U.S. and U.K. regulators said Thursday that the largest U.S. bank’s weak oversight allowed traders in its London office to assign inflated values to transactions and cover up huge losses as they ballooned. Two of the traders are facing criminal charges of falsifying records to hide the losses.
The combined amount JPMorgan Chase is paying three U.S. regulators and the U.K. Financial Conduct Authority adds up to one of the largest fines ever levied against a financial institution.
The Securities and Exchange Commission fined the bank $200 million and required a rare admission of wrongdoing. The Federal Reserve Board imposed a $200 million penalty, while the Office of the Comptroller of the Currency set a $300 million fine. The British regulator fined the company $220 million.
The U.S. Justice Department is still investigating the bank for possible criminal violations.
New York-based JPMorgan Chase called the settlements “a major step” in its efforts to put its legal problems behind it. The bank said it cooperated fully with all of the agencies’ investigations and continues to cooperate with the Justice Department in its criminal prosecution of the two former traders.
“We have accepted responsibility and acknowledged our mistakes from the start, and we have learned from them and worked to fix them,” CEO Jamie Dimon said in a statement. “We will continue to strive toward being considered the best bank — across all measures — not only by our shareholders and customers, but also by our regulators.”

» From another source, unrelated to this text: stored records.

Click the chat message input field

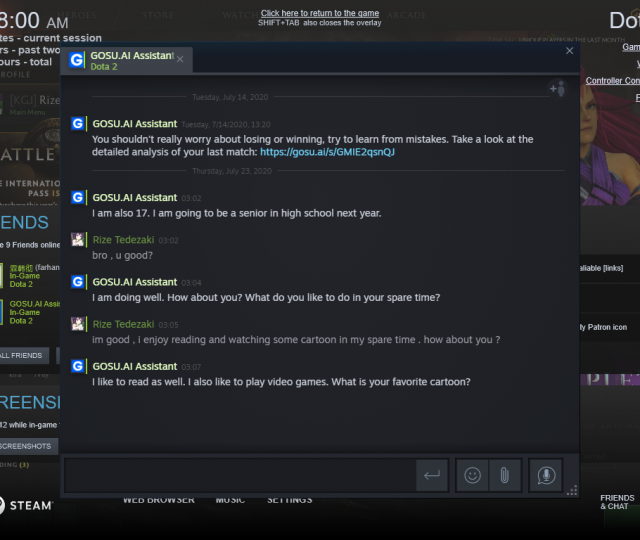pyautogui.click(x=240, y=476)
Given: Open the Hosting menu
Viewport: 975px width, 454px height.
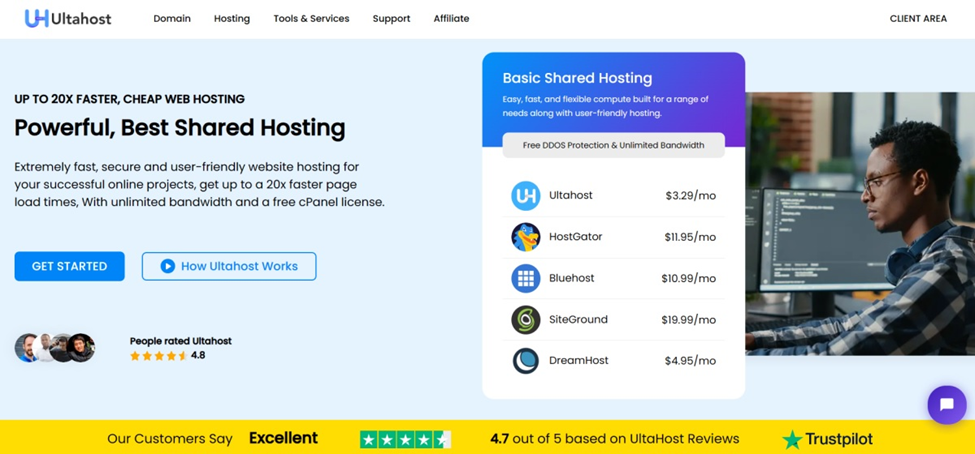Looking at the screenshot, I should pos(232,18).
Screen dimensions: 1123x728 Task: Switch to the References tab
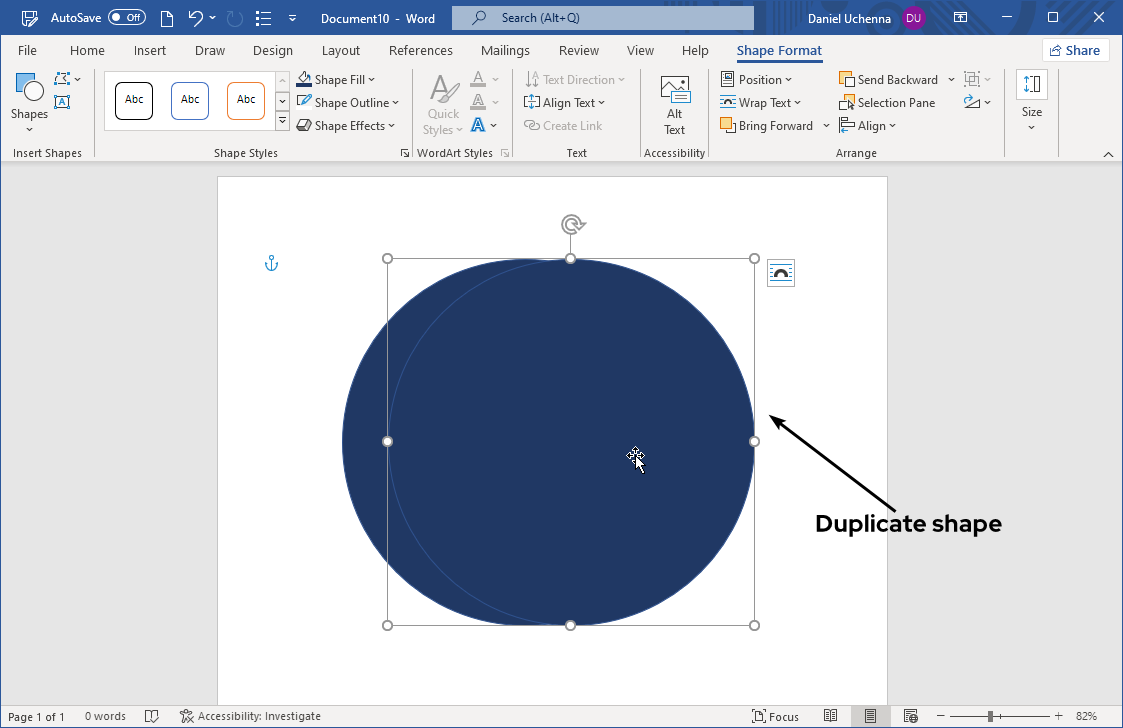(420, 51)
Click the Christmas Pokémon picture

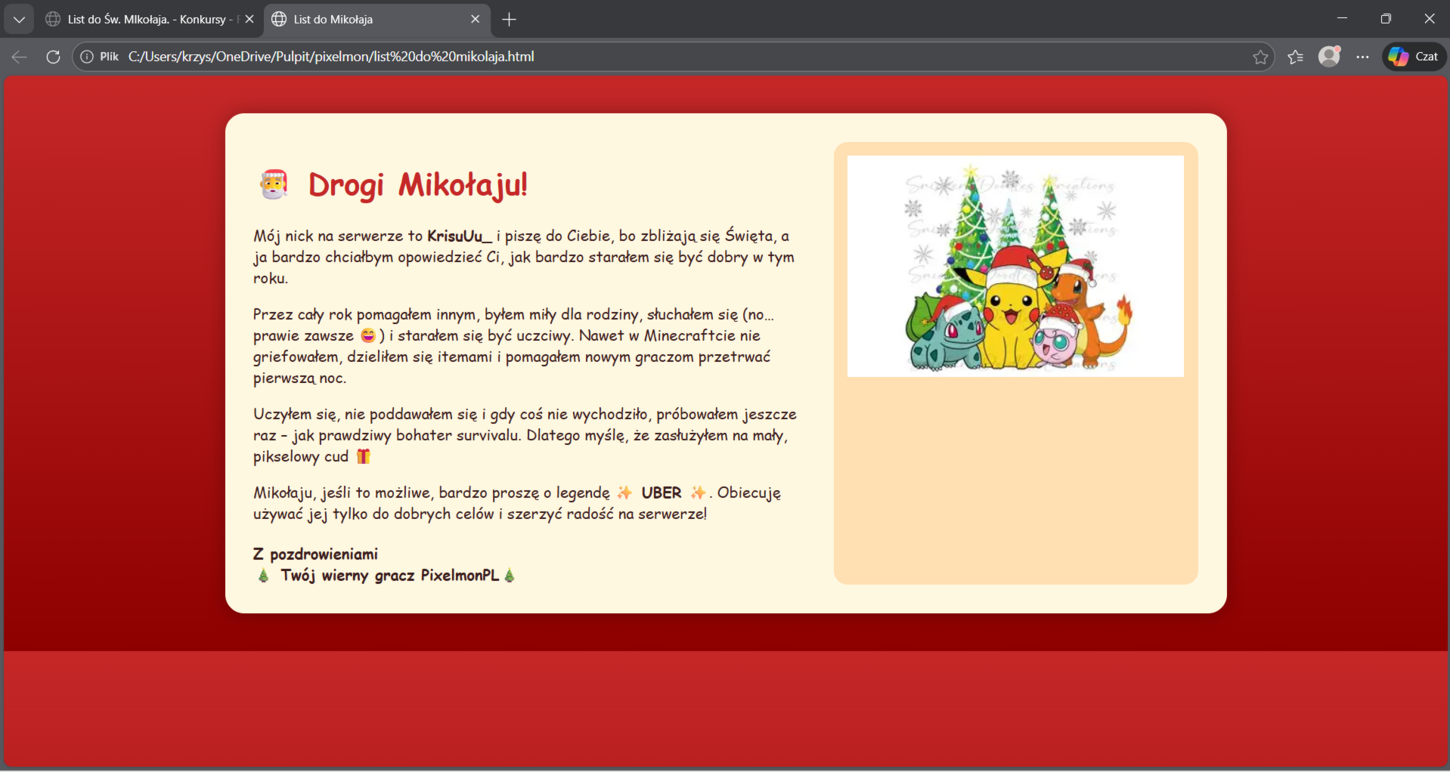point(1015,266)
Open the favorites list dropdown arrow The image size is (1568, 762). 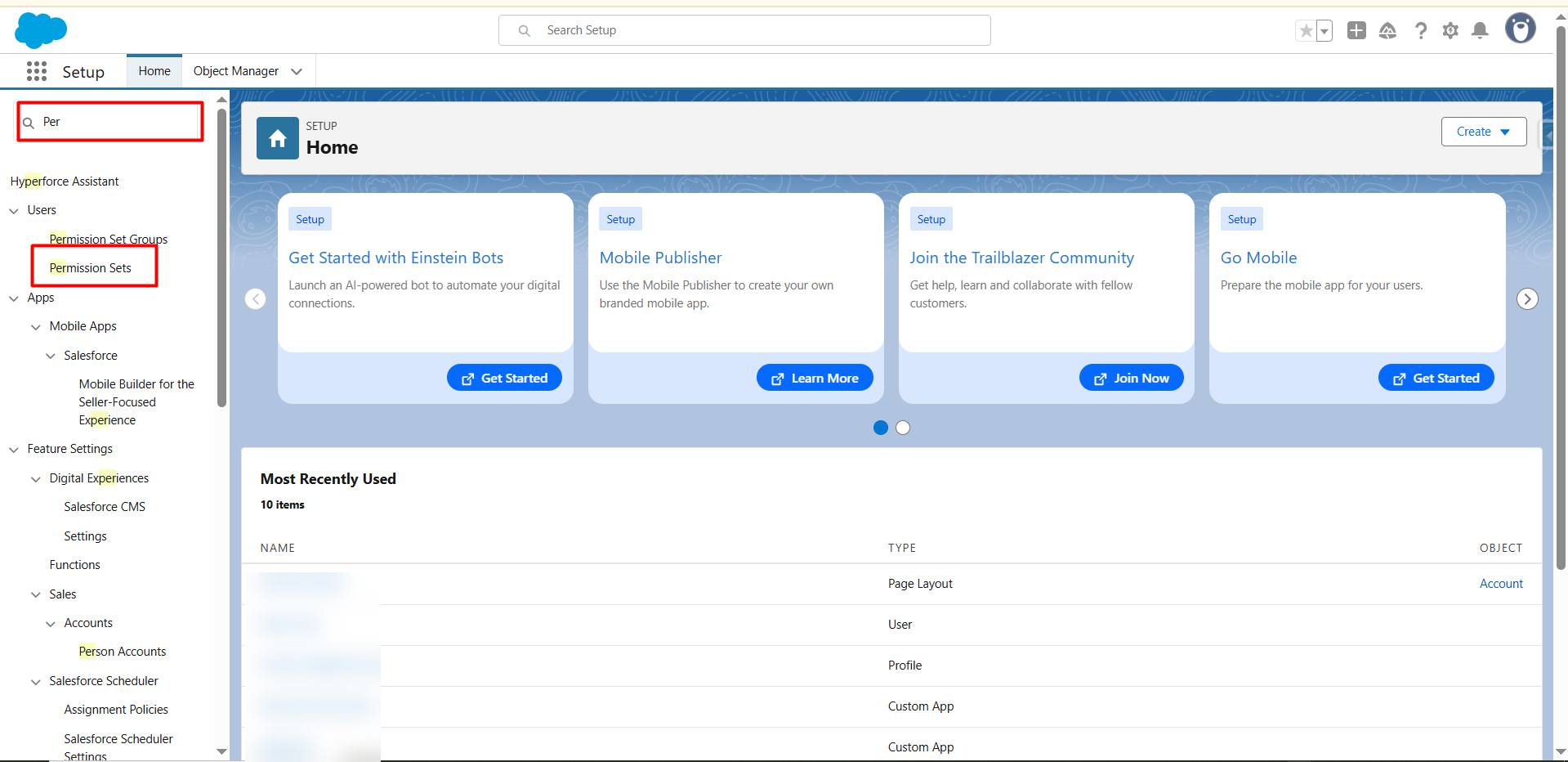tap(1325, 31)
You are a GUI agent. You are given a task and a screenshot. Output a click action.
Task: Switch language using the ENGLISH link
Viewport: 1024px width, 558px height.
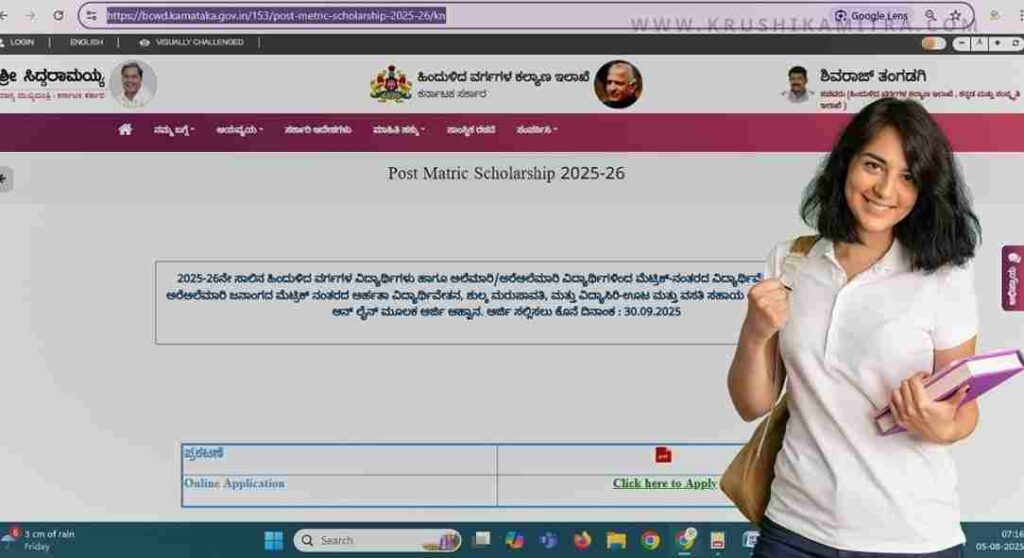[x=86, y=43]
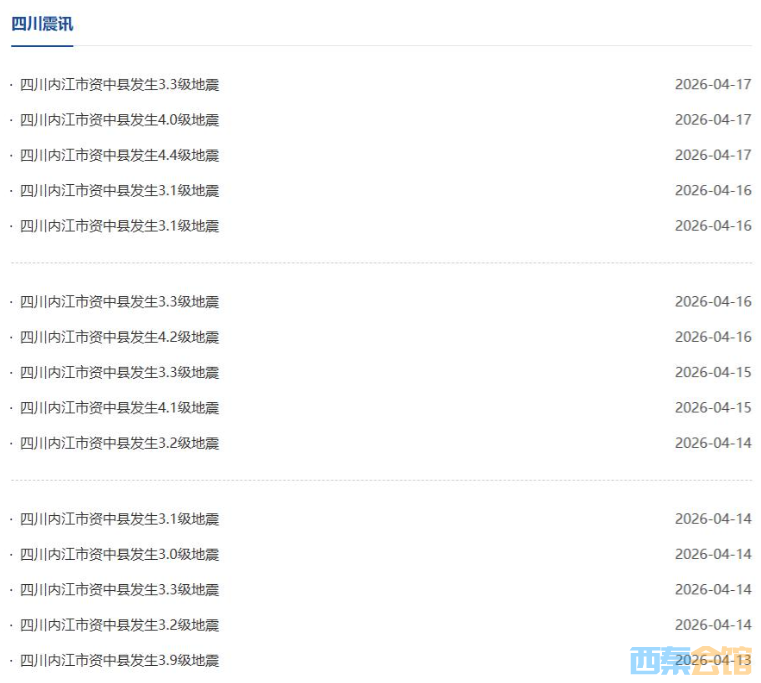
Task: Click the 资中县发生3.0级地震 link
Action: point(119,554)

The trading loss that surfaced in April 2012 shook the financial world and damaged the bank’s reputation. Chase was one of the few financial institutions to come through the 2008 financial crisis without suffering major losses.
The fallout even ensnared Dimon, who initially dismissed reports of the losses as a “tempest in a teapot.” He later acknowledged the magnitude of the losses, admitted to Congress that the bank failed in its oversight and took a multi-million-dollar pay cut.
Three employees in the London office were fired. The episode also led to the resignation of Ina Drew, the former chief investment officer overseeing JPMorgan’s trading strategy.
Federal prosecutors in New York filed criminal charges last month against Javier Martin-Artajo and Julien Grout.